Your instructions: Print the records again, matching each line exactly.

Entries taken from a collection:
--------------------------------------------------
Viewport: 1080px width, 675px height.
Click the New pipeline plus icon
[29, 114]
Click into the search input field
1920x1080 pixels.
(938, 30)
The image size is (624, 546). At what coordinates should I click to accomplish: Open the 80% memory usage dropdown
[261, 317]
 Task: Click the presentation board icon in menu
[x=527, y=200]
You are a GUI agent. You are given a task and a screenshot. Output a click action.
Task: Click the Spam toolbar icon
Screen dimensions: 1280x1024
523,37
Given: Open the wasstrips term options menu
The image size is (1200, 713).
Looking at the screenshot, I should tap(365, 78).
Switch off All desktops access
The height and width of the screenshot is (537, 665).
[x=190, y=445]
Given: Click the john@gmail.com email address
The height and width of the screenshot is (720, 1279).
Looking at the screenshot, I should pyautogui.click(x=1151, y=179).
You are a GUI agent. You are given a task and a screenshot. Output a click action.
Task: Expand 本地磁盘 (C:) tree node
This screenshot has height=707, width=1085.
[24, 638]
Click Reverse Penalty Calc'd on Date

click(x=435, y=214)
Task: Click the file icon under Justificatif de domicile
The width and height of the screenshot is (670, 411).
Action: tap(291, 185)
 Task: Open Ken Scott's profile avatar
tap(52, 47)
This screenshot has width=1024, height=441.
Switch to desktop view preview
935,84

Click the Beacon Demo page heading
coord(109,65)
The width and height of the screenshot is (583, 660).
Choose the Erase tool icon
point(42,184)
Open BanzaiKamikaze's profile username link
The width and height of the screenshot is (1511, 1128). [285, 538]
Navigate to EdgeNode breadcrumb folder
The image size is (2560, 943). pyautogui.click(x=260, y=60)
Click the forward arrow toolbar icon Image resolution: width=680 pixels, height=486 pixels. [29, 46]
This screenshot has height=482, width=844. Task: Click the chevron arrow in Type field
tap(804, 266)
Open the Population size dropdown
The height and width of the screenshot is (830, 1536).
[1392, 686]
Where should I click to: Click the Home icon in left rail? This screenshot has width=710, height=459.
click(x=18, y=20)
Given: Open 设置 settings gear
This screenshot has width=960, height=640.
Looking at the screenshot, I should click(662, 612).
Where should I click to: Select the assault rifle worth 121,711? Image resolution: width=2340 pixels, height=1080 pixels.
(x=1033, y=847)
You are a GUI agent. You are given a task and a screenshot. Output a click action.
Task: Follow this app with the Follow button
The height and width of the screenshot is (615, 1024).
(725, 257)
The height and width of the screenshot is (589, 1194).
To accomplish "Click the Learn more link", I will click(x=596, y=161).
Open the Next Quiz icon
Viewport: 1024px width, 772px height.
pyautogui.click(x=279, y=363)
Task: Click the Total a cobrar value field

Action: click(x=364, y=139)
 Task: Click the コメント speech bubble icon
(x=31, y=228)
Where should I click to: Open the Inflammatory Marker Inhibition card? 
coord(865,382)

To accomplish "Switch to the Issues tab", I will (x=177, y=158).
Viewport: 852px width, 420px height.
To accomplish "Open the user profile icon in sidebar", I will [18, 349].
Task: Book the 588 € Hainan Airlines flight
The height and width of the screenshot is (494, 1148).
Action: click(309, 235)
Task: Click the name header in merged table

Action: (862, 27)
--------------------------------------------------
Reply to the exercise:
Viewport: 1080px width, 675px height.
Click the New pipeline plus icon
[29, 114]
Click into the search input field
1920x1080 pixels.
(938, 30)
The image size is (624, 546). At what coordinates should I click to accomplish: Open the 80% memory usage dropdown
[261, 317]
 Task: Click the presentation board icon in menu
[x=527, y=200]
You are a GUI agent. You are given a task and a screenshot. Output a click action.
Task: Click the Spam toolbar icon
Screen dimensions: 1280x1024
523,37
Given: Open the wasstrips term options menu
The image size is (1200, 713).
Looking at the screenshot, I should tap(365, 78).
Switch off All desktops access
The height and width of the screenshot is (537, 665).
[x=190, y=445]
Given: Click the john@gmail.com email address
The height and width of the screenshot is (720, 1279).
Looking at the screenshot, I should pyautogui.click(x=1151, y=179).
You are a GUI agent. You are given a task and a screenshot. Output a click action.
Task: Expand 本地磁盘 (C:) tree node
This screenshot has height=707, width=1085.
[24, 638]
Click Reverse Penalty Calc'd on Date

click(x=435, y=214)
Task: Click the file icon under Justificatif de domicile
The width and height of the screenshot is (670, 411).
Action: tap(291, 185)
 Task: Open Ken Scott's profile avatar
tap(52, 47)
This screenshot has width=1024, height=441.
Switch to desktop view preview
935,84

Click the Beacon Demo page heading
coord(109,65)
The width and height of the screenshot is (583, 660).
Choose the Erase tool icon
point(42,184)
Open BanzaiKamikaze's profile username link
The width and height of the screenshot is (1511, 1128). [285, 538]
Navigate to EdgeNode breadcrumb folder
The image size is (2560, 943). pyautogui.click(x=260, y=60)
Click the forward arrow toolbar icon Image resolution: width=680 pixels, height=486 pixels. [29, 46]
This screenshot has height=482, width=844. Task: Click the chevron arrow in Type field
tap(804, 266)
Open the Population size dropdown
The height and width of the screenshot is (830, 1536).
[1392, 686]
Where should I click to: Click the Home icon in left rail? This screenshot has width=710, height=459.
click(x=18, y=20)
Given: Open 设置 settings gear
This screenshot has width=960, height=640.
Looking at the screenshot, I should click(662, 612).
Where should I click to: Select the assault rifle worth 121,711? Image resolution: width=2340 pixels, height=1080 pixels.
(x=1033, y=847)
You are a GUI agent. You are given a task and a screenshot. Output a click action.
Task: Follow this app with the Follow button
The height and width of the screenshot is (615, 1024).
(725, 257)
The height and width of the screenshot is (589, 1194).
To accomplish "Click the Learn more link", I will click(x=596, y=161).
Open the Next Quiz icon
Viewport: 1024px width, 772px height.
pyautogui.click(x=279, y=363)
Task: Click the Total a cobrar value field

Action: click(x=364, y=139)
 Task: Click the コメント speech bubble icon
(x=31, y=228)
Where should I click to: Open the Inflammatory Marker Inhibition card? 
coord(865,382)

To accomplish "Switch to the Issues tab", I will (x=177, y=158).
Viewport: 852px width, 420px height.
To accomplish "Open the user profile icon in sidebar", I will [18, 349].
Task: Book the 588 € Hainan Airlines flight
The height and width of the screenshot is (494, 1148).
Action: click(309, 235)
Task: Click the name header in merged table

Action: (862, 27)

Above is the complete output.